2018/19 for me - better than the 2016 I've currently got. £265 is a bit much. The wife's x3 was £50 from bmw for the 2020 map.


----------



## connor0431 (Feb 24, 2013)

mine was 2015 when i collected the car.

Is that downlaod something you can share at all?


----------



## TTpiloti (Oct 9, 2020)

connor0431 said:


> mine was 2015 when i collected the car.
> 
> Is that downlaod something you can share at all?


I would if myaudi would let me download it... when I select download for the map data, I get an error - Failed loading mapcare installer- happens with Chrome and Edge.
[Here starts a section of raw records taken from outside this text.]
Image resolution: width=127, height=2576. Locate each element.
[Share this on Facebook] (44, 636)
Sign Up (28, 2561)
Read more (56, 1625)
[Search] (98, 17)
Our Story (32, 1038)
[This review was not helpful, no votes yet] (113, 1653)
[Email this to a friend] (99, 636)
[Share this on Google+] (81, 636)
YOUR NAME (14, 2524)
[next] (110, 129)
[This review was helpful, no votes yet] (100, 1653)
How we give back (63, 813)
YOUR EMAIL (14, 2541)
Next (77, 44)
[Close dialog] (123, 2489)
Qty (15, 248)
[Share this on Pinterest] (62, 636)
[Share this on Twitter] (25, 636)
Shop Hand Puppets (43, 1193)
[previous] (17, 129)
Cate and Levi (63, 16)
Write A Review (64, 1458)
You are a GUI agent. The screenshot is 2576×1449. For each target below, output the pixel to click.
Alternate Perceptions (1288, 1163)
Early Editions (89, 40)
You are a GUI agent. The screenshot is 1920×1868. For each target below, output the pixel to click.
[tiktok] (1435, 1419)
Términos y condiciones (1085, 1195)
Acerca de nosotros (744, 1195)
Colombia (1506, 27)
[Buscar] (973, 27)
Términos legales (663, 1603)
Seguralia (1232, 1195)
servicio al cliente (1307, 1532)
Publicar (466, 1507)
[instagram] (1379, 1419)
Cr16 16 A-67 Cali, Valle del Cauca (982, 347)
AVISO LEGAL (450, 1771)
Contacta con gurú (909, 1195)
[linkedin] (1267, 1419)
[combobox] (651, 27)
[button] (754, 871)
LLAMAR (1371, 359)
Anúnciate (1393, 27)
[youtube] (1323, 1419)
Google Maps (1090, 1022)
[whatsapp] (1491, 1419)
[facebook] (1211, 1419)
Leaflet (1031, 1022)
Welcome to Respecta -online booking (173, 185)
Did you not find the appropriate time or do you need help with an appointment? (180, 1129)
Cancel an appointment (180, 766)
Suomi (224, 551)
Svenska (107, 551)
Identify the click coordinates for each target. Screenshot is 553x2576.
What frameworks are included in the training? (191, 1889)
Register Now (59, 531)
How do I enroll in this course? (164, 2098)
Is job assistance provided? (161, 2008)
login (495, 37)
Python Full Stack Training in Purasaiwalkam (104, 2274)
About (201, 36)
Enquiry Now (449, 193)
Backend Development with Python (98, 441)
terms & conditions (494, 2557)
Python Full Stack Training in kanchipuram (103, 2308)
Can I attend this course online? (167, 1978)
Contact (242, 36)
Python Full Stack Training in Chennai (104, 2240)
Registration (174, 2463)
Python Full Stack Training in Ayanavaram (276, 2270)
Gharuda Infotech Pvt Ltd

Have to say Audi's applications are pants.


----------



## Toshiba (Jul 8, 2004)

layer 7 error...


----------



## TTpiloti (Oct 9, 2020)

Toshiba said:


> layer 7 error...


What's the resolution?


----------



## connor0431 (Feb 24, 2013)

So I updated to version 1339 and it appears the options under WiFi settings have changed :/

Previously there used to be a client function I think, can't quite remember what it was called but it appears that since the update this has changed the WiFi setting section :/.

I'm not entirely sure how I connect to the wifi now, does anyone have any ideas?

Just trying to sort Audi connect, I do have a sim coming but want to try the wifi as well.

Would welcome any input from anyone


----------